EXERCISE: Will you quote all of the entries, word for word?

++++ SUPPLIED ENTRIES ++++

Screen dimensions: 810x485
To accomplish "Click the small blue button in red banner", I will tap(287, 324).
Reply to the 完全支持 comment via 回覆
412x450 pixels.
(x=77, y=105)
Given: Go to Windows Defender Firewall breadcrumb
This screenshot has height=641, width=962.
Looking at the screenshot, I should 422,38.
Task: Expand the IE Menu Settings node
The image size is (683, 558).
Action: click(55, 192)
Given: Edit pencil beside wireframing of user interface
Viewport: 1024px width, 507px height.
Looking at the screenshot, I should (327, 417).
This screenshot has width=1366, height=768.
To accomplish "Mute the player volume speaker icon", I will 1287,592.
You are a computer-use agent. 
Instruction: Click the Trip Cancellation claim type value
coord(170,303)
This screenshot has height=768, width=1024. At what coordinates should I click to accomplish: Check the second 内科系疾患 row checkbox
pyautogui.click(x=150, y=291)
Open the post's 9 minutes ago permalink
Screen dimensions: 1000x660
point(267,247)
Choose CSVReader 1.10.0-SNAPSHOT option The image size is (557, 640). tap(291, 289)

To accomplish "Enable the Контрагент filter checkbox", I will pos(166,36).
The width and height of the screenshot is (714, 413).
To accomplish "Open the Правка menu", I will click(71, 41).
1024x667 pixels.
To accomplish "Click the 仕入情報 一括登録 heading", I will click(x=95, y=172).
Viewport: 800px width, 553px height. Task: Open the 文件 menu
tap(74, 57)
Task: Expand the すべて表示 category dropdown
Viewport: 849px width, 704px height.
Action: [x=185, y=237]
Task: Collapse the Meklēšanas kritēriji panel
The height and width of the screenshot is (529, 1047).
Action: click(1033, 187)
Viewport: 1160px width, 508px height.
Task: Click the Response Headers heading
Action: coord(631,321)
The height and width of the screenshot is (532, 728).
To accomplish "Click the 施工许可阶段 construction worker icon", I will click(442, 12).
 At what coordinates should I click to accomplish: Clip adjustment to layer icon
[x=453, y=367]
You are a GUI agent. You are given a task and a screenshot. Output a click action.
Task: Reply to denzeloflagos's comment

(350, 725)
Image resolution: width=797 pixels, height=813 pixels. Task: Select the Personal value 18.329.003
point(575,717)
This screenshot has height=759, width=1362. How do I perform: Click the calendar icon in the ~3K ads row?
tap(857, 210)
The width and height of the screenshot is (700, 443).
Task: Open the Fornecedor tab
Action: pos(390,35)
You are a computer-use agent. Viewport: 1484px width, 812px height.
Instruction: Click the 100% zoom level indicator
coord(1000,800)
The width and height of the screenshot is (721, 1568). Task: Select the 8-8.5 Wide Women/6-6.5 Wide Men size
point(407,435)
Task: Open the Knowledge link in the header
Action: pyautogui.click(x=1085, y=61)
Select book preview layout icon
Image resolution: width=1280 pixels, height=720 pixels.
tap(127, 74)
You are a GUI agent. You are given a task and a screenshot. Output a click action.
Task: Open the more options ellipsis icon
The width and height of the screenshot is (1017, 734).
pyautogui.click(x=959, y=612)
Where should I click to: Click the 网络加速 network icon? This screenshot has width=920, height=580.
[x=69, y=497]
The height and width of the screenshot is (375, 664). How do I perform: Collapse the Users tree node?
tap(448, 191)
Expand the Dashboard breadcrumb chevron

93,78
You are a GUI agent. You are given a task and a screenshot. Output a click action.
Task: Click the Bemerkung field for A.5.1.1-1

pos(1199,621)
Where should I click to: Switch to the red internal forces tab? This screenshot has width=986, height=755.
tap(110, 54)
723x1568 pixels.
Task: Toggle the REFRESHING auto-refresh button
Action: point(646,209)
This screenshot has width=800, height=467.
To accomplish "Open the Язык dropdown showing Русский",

++++

THE ANSWER:
Screen dimensions: 810x485
To accomplish "Click the small blue button in red banner", I will tap(287, 324).
Reply to the 完全支持 comment via 回覆
412x450 pixels.
(x=77, y=105)
Given: Go to Windows Defender Firewall breadcrumb
This screenshot has height=641, width=962.
Looking at the screenshot, I should 422,38.
Task: Expand the IE Menu Settings node
The image size is (683, 558).
Action: click(55, 192)
Given: Edit pencil beside wireframing of user interface
Viewport: 1024px width, 507px height.
Looking at the screenshot, I should (327, 417).
This screenshot has width=1366, height=768.
To accomplish "Mute the player volume speaker icon", I will 1287,592.
You are a computer-use agent. 
Instruction: Click the Trip Cancellation claim type value
coord(170,303)
This screenshot has height=768, width=1024. At what coordinates should I click to accomplish: Check the second 内科系疾患 row checkbox
pyautogui.click(x=150, y=291)
Open the post's 9 minutes ago permalink
Screen dimensions: 1000x660
point(267,247)
Choose CSVReader 1.10.0-SNAPSHOT option The image size is (557, 640). tap(291, 289)

To accomplish "Enable the Контрагент filter checkbox", I will pos(166,36).
The width and height of the screenshot is (714, 413).
To accomplish "Open the Правка menu", I will click(71, 41).
1024x667 pixels.
To accomplish "Click the 仕入情報 一括登録 heading", I will click(x=95, y=172).
Viewport: 800px width, 553px height. Task: Open the 文件 menu
tap(74, 57)
Task: Expand the すべて表示 category dropdown
Viewport: 849px width, 704px height.
Action: [x=185, y=237]
Task: Collapse the Meklēšanas kritēriji panel
The height and width of the screenshot is (529, 1047).
Action: click(1033, 187)
Viewport: 1160px width, 508px height.
Task: Click the Response Headers heading
Action: coord(631,321)
The height and width of the screenshot is (532, 728).
To accomplish "Click the 施工许可阶段 construction worker icon", I will click(442, 12).
 At what coordinates should I click to accomplish: Clip adjustment to layer icon
[x=453, y=367]
You are a GUI agent. You are given a task and a screenshot. Output a click action.
Task: Reply to denzeloflagos's comment

(350, 725)
Image resolution: width=797 pixels, height=813 pixels. Task: Select the Personal value 18.329.003
point(575,717)
This screenshot has height=759, width=1362. How do I perform: Click the calendar icon in the ~3K ads row?
tap(857, 210)
The width and height of the screenshot is (700, 443).
Task: Open the Fornecedor tab
Action: pos(390,35)
You are a computer-use agent. Viewport: 1484px width, 812px height.
Instruction: Click the 100% zoom level indicator
coord(1000,800)
The width and height of the screenshot is (721, 1568). Task: Select the 8-8.5 Wide Women/6-6.5 Wide Men size
point(407,435)
Task: Open the Knowledge link in the header
Action: pyautogui.click(x=1085, y=61)
Select book preview layout icon
Image resolution: width=1280 pixels, height=720 pixels.
tap(127, 74)
You are a GUI agent. You are given a task and a screenshot. Output a click action.
Task: Open the more options ellipsis icon
The width and height of the screenshot is (1017, 734).
pyautogui.click(x=959, y=612)
Where should I click to: Click the 网络加速 network icon? This screenshot has width=920, height=580.
[x=69, y=497]
The height and width of the screenshot is (375, 664). How do I perform: Collapse the Users tree node?
tap(448, 191)
Expand the Dashboard breadcrumb chevron

93,78
You are a GUI agent. You are given a task and a screenshot. Output a click action.
Task: Click the Bemerkung field for A.5.1.1-1

pos(1199,621)
Where should I click to: Switch to the red internal forces tab? This screenshot has width=986, height=755.
tap(110, 54)
723x1568 pixels.
Task: Toggle the REFRESHING auto-refresh button
Action: point(646,209)
This screenshot has width=800, height=467.
To accomplish "Open the Язык dropdown showing Русский",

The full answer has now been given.